Kは枝のしげみに、身体をかくすようにして彼らの声に注意を配っていた。
水夫たちが、家の前にあらわれた。
水夫たちは、声高にしゃべりあっていた。
ひとりの黒人が、入り口の戸があいているのを発見して、指をさしながら大声で仲間に告げていた。
水夫たちは雨戸をたたいたり、交互に入り口から中をのぞいたりした。しかし、だれ一人として一歩も中に入ろうとする者はいなかった。
Kはそれを見て、彼らが悪者でないことを心に感じとった。
家の中から、何の返事もないので、水夫たちはすごすごと通路にひきかえし、また、つぎの家へおしかけていこうとした。
水夫の一群の中で、いちばん最後に、入口をのぞいた男が榕樹の樹の下を通りすぎようとして足をとめた。その男はズック製のからバケツをさげていた。ほかの水夫たちより少し年をとった白人であった。

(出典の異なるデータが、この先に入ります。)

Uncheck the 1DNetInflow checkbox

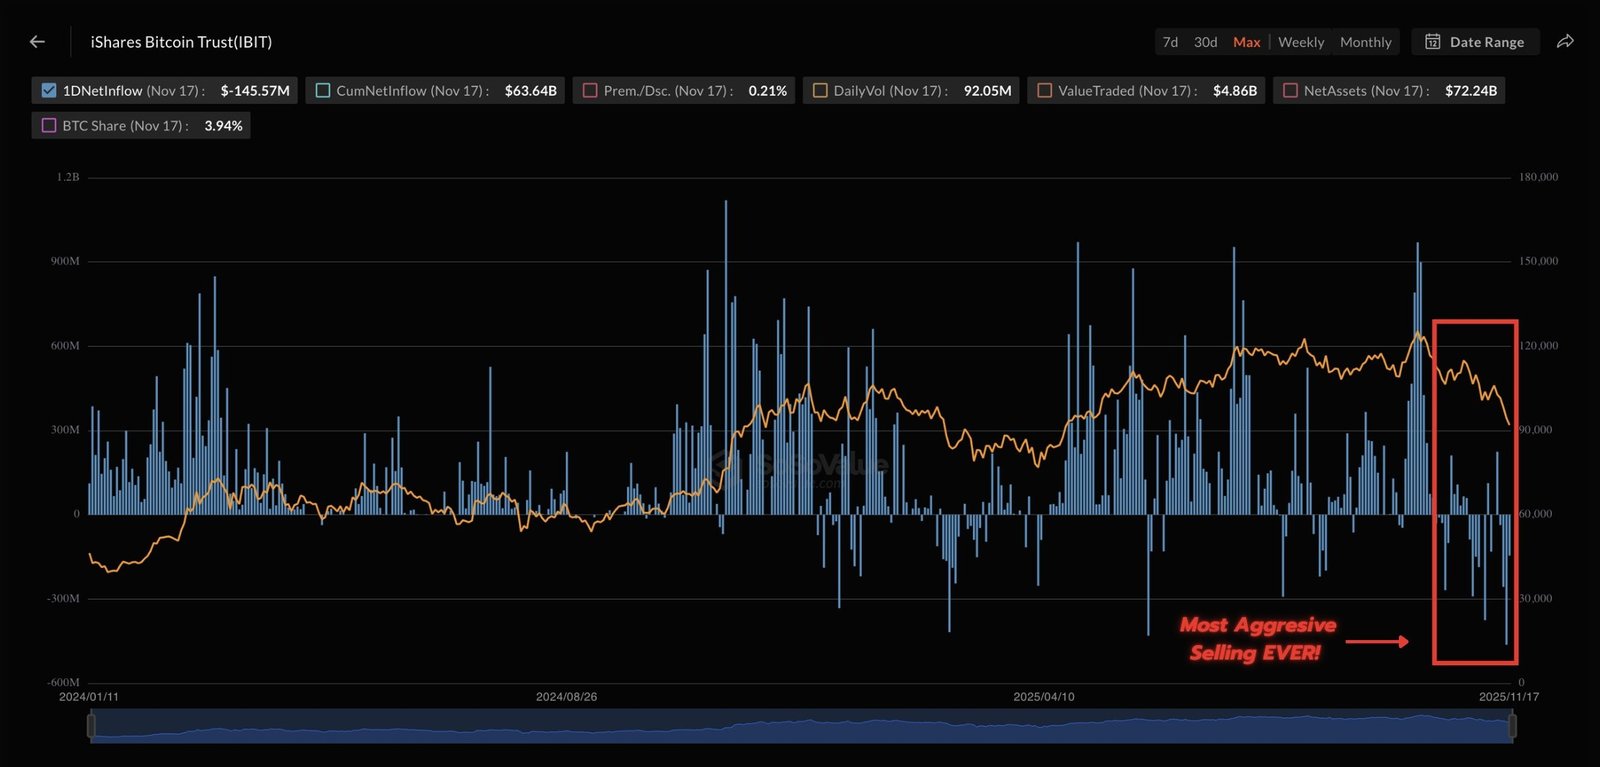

彼はズックのバケツを下におき、ポケットからしわくちゃのハンカチをひっぱりだして、顔や、首や、シャツからはだけた胸や、腕の汗をふいた。オールのように太い腕は日やけして、金色の毛がいっぱいに生えていた。この水夫は榕樹のかげで少し涼んでいくつもりらしかった。
あんのじょう、彼は煙草をとりだして火をつけた。
Kは息をのんで、見つめていた。
男は、煙草をうまそうに、ひと口すいこむと、ふいに上を向いて、榕樹を眺めまわした。
Kがあわてたしゅんかん、持っていた枝がゆれて、葉が、かすかではあるが、音をたてた。
Kと西洋人の水夫は、視線をあわせてしまっていた。